# Stated task
Please reproduce everything in the material from the line containing "will (177, 388)." down to the line containing "Looking at the screenshot, I should pos(165,121).", both of those lines included, without changing a character.
====== Data lines
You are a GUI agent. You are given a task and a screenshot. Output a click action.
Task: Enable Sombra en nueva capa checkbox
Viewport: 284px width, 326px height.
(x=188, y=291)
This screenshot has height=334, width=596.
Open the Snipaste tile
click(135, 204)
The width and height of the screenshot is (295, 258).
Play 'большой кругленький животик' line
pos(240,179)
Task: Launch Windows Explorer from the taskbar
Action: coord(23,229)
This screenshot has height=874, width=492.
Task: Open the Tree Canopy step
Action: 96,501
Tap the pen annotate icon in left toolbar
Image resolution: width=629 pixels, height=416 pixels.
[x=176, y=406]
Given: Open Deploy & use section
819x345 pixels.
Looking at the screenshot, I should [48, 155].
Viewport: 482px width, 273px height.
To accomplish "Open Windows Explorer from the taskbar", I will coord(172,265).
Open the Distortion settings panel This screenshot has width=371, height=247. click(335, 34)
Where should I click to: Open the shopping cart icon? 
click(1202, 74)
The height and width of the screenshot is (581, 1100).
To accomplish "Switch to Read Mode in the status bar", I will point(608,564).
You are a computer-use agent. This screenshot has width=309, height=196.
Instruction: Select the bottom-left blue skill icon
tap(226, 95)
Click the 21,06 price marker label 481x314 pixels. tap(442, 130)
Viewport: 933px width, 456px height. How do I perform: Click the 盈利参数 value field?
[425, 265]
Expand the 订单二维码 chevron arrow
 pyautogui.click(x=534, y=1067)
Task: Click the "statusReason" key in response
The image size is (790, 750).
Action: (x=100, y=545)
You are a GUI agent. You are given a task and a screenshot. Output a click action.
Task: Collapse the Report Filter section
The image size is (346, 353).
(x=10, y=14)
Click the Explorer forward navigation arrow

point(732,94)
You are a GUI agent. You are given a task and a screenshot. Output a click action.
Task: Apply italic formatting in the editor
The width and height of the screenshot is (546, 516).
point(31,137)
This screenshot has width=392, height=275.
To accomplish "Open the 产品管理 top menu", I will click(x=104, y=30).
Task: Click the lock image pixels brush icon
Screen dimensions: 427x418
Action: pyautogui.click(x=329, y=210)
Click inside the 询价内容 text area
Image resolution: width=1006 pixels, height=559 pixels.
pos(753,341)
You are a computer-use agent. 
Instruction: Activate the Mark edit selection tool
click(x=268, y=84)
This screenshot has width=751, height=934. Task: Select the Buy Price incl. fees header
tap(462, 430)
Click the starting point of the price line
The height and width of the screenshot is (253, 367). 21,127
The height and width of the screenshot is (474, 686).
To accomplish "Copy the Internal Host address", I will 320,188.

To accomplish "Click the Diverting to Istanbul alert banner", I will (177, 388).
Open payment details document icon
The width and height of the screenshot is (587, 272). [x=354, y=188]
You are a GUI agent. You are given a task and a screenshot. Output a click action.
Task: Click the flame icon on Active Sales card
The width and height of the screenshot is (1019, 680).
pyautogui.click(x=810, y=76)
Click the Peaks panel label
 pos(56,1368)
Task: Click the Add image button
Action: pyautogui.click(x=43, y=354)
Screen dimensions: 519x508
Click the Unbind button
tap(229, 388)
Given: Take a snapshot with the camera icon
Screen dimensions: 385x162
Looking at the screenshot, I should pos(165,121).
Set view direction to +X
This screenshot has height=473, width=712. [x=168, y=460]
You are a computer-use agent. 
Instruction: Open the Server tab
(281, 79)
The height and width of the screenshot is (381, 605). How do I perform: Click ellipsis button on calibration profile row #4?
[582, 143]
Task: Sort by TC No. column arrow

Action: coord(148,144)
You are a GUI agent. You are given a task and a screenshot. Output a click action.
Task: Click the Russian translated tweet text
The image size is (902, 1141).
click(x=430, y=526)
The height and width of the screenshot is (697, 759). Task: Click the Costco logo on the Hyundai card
============
# Output of the task
To accomplish "Click the Diverting to Istanbul alert banner", I will (177, 388).
Open payment details document icon
The width and height of the screenshot is (587, 272). [x=354, y=188]
You are a GUI agent. You are given a task and a screenshot. Output a click action.
Task: Click the flame icon on Active Sales card
The width and height of the screenshot is (1019, 680).
pyautogui.click(x=810, y=76)
Click the Peaks panel label
 pos(56,1368)
Task: Click the Add image button
Action: pyautogui.click(x=43, y=354)
Screen dimensions: 519x508
Click the Unbind button
tap(229, 388)
Given: Take a snapshot with the camera icon
Screen dimensions: 385x162
Looking at the screenshot, I should pos(165,121).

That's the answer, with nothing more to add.